EXERCISE MATERIALS:
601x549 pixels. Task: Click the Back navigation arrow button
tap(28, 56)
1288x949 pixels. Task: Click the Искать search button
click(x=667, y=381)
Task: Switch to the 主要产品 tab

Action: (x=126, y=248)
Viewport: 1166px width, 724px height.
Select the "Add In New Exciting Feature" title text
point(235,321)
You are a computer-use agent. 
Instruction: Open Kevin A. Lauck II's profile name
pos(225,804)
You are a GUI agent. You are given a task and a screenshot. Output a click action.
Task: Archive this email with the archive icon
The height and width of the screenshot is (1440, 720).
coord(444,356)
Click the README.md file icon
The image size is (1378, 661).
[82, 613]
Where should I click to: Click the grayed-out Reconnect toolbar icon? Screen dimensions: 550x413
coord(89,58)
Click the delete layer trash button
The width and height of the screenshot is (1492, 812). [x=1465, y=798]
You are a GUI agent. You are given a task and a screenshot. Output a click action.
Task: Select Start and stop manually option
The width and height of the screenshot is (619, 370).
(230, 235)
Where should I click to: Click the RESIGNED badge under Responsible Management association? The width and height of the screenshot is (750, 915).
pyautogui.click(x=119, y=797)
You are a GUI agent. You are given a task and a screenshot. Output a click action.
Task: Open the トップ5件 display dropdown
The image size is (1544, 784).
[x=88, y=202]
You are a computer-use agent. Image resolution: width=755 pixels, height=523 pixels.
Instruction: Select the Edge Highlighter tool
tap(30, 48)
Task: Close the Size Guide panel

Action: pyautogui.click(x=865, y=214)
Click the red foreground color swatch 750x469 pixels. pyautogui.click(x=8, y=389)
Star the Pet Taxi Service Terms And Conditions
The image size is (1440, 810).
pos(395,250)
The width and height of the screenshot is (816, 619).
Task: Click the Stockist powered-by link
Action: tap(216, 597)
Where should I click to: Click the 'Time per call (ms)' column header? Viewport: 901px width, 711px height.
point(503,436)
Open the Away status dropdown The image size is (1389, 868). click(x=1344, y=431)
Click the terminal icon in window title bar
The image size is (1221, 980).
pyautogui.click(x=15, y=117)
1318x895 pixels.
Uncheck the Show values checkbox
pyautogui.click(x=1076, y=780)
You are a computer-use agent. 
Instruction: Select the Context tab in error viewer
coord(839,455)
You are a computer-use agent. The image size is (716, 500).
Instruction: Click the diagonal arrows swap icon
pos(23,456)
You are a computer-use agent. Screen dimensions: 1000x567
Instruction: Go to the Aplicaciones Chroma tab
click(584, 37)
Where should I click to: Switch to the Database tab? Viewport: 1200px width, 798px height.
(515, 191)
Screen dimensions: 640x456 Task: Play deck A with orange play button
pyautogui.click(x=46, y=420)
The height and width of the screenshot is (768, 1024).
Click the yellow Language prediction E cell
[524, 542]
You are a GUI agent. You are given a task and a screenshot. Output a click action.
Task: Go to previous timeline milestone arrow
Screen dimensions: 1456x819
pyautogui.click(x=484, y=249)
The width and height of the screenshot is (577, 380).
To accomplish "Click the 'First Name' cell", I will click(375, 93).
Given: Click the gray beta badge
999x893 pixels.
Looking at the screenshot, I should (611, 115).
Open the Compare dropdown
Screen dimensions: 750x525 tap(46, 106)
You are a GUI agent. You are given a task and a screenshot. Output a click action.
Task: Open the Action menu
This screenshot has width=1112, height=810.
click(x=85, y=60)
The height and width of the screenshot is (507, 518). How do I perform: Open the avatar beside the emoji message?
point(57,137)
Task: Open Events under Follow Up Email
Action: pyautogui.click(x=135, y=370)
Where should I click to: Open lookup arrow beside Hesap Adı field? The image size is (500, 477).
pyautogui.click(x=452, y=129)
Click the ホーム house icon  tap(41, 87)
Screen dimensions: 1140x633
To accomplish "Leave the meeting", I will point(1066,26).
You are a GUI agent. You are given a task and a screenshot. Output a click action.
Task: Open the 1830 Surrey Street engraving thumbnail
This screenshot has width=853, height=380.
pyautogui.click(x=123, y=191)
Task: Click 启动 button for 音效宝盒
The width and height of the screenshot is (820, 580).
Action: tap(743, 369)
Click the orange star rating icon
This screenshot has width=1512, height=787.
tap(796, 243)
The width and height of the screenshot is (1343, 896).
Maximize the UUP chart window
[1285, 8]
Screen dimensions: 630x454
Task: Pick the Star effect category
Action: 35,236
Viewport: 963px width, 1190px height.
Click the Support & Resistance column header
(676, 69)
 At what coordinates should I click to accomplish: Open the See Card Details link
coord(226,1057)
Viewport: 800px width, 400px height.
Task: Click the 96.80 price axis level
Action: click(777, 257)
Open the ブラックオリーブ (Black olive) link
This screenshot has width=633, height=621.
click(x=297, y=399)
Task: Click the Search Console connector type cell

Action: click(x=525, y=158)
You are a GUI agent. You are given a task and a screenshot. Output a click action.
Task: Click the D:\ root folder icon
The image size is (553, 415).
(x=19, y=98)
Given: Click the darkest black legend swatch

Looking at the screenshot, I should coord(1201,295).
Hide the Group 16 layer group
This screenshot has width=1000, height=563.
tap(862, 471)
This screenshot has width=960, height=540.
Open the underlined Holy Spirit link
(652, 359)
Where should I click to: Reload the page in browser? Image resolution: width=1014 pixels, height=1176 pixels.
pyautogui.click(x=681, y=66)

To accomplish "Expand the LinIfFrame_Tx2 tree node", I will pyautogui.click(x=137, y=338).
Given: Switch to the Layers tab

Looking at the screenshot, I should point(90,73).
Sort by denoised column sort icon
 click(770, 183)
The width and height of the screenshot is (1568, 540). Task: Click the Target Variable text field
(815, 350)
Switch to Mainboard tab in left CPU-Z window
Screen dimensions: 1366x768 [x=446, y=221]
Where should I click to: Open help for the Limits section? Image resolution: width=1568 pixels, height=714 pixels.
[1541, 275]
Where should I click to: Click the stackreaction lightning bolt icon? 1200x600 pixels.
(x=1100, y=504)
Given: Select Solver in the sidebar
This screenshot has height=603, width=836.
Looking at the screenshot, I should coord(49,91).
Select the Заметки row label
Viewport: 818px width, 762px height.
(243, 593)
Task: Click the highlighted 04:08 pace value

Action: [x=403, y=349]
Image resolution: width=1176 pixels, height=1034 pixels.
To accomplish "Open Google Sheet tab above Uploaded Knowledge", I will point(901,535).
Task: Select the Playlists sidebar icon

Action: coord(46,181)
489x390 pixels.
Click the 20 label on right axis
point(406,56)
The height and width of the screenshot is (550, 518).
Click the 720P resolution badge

EXERCISE BRIEF: Set down every line of the listing above again, exactly as given.

RESPONSE BOX:
601x549 pixels. Task: Click the Back navigation arrow button
tap(28, 56)
1288x949 pixels. Task: Click the Искать search button
click(x=667, y=381)
Task: Switch to the 主要产品 tab

Action: (x=126, y=248)
Viewport: 1166px width, 724px height.
Select the "Add In New Exciting Feature" title text
point(235,321)
You are a computer-use agent. 
Instruction: Open Kevin A. Lauck II's profile name
pos(225,804)
You are a GUI agent. You are given a task and a screenshot. Output a click action.
Task: Archive this email with the archive icon
The height and width of the screenshot is (1440, 720).
coord(444,356)
Click the README.md file icon
The image size is (1378, 661).
[82, 613]
Where should I click to: Click the grayed-out Reconnect toolbar icon? Screen dimensions: 550x413
coord(89,58)
Click the delete layer trash button
The width and height of the screenshot is (1492, 812). [x=1465, y=798]
You are a GUI agent. You are given a task and a screenshot. Output a click action.
Task: Select Start and stop manually option
The width and height of the screenshot is (619, 370).
(230, 235)
Where should I click to: Click the RESIGNED badge under Responsible Management association? The width and height of the screenshot is (750, 915).
pyautogui.click(x=119, y=797)
You are a GUI agent. You are given a task and a screenshot. Output a click action.
Task: Open the トップ5件 display dropdown
The image size is (1544, 784).
[x=88, y=202]
You are a computer-use agent. Image resolution: width=755 pixels, height=523 pixels.
Instruction: Select the Edge Highlighter tool
tap(30, 48)
Task: Close the Size Guide panel

Action: pyautogui.click(x=865, y=214)
Click the red foreground color swatch 750x469 pixels. pyautogui.click(x=8, y=389)
Star the Pet Taxi Service Terms And Conditions
The image size is (1440, 810).
pos(395,250)
The width and height of the screenshot is (816, 619).
Task: Click the Stockist powered-by link
Action: tap(216, 597)
Where should I click to: Click the 'Time per call (ms)' column header? Viewport: 901px width, 711px height.
point(503,436)
Open the Away status dropdown The image size is (1389, 868). click(x=1344, y=431)
Click the terminal icon in window title bar
The image size is (1221, 980).
pyautogui.click(x=15, y=117)
1318x895 pixels.
Uncheck the Show values checkbox
pyautogui.click(x=1076, y=780)
You are a computer-use agent. 
Instruction: Select the Context tab in error viewer
coord(839,455)
You are a computer-use agent. The image size is (716, 500).
Instruction: Click the diagonal arrows swap icon
pos(23,456)
You are a computer-use agent. Screen dimensions: 1000x567
Instruction: Go to the Aplicaciones Chroma tab
click(584, 37)
Where should I click to: Switch to the Database tab? Viewport: 1200px width, 798px height.
(515, 191)
Screen dimensions: 640x456 Task: Play deck A with orange play button
pyautogui.click(x=46, y=420)
The height and width of the screenshot is (768, 1024).
Click the yellow Language prediction E cell
[524, 542]
You are a GUI agent. You are given a task and a screenshot. Output a click action.
Task: Go to previous timeline milestone arrow
Screen dimensions: 1456x819
pyautogui.click(x=484, y=249)
The width and height of the screenshot is (577, 380).
To accomplish "Click the 'First Name' cell", I will click(375, 93).
Given: Click the gray beta badge
999x893 pixels.
Looking at the screenshot, I should (611, 115).
Open the Compare dropdown
Screen dimensions: 750x525 tap(46, 106)
You are a GUI agent. You are given a task and a screenshot. Output a click action.
Task: Open the Action menu
This screenshot has width=1112, height=810.
click(x=85, y=60)
The height and width of the screenshot is (507, 518). How do I perform: Open the avatar beside the emoji message?
point(57,137)
Task: Open Events under Follow Up Email
Action: pyautogui.click(x=135, y=370)
Where should I click to: Open lookup arrow beside Hesap Adı field? The image size is (500, 477).
pyautogui.click(x=452, y=129)
Click the ホーム house icon  tap(41, 87)
Screen dimensions: 1140x633
To accomplish "Leave the meeting", I will point(1066,26).
You are a GUI agent. You are given a task and a screenshot. Output a click action.
Task: Open the 1830 Surrey Street engraving thumbnail
This screenshot has width=853, height=380.
pyautogui.click(x=123, y=191)
Task: Click 启动 button for 音效宝盒
The width and height of the screenshot is (820, 580).
Action: tap(743, 369)
Click the orange star rating icon
This screenshot has width=1512, height=787.
tap(796, 243)
The width and height of the screenshot is (1343, 896).
Maximize the UUP chart window
[1285, 8]
Screen dimensions: 630x454
Task: Pick the Star effect category
Action: 35,236
Viewport: 963px width, 1190px height.
Click the Support & Resistance column header
(676, 69)
 At what coordinates should I click to accomplish: Open the See Card Details link
coord(226,1057)
Viewport: 800px width, 400px height.
Task: Click the 96.80 price axis level
Action: click(777, 257)
Open the ブラックオリーブ (Black olive) link
This screenshot has width=633, height=621.
click(x=297, y=399)
Task: Click the Search Console connector type cell

Action: click(x=525, y=158)
You are a GUI agent. You are given a task and a screenshot. Output a click action.
Task: Click the D:\ root folder icon
The image size is (553, 415).
(x=19, y=98)
Given: Click the darkest black legend swatch

Looking at the screenshot, I should coord(1201,295).
Hide the Group 16 layer group
This screenshot has width=1000, height=563.
tap(862, 471)
This screenshot has width=960, height=540.
Open the underlined Holy Spirit link
(652, 359)
Where should I click to: Reload the page in browser? Image resolution: width=1014 pixels, height=1176 pixels.
pyautogui.click(x=681, y=66)

To accomplish "Expand the LinIfFrame_Tx2 tree node", I will pyautogui.click(x=137, y=338).
Given: Switch to the Layers tab

Looking at the screenshot, I should point(90,73).
Sort by denoised column sort icon
 click(770, 183)
The width and height of the screenshot is (1568, 540). Task: Click the Target Variable text field
(815, 350)
Switch to Mainboard tab in left CPU-Z window
Screen dimensions: 1366x768 [x=446, y=221]
Where should I click to: Open help for the Limits section? Image resolution: width=1568 pixels, height=714 pixels.
[1541, 275]
Where should I click to: Click the stackreaction lightning bolt icon? 1200x600 pixels.
(x=1100, y=504)
Given: Select Solver in the sidebar
This screenshot has height=603, width=836.
Looking at the screenshot, I should coord(49,91).
Select the Заметки row label
Viewport: 818px width, 762px height.
(243, 593)
Task: Click the highlighted 04:08 pace value

Action: [x=403, y=349]
Image resolution: width=1176 pixels, height=1034 pixels.
To accomplish "Open Google Sheet tab above Uploaded Knowledge", I will point(901,535).
Task: Select the Playlists sidebar icon

Action: coord(46,181)
489x390 pixels.
Click the 20 label on right axis
point(406,56)
The height and width of the screenshot is (550, 518).
Click the 720P resolution badge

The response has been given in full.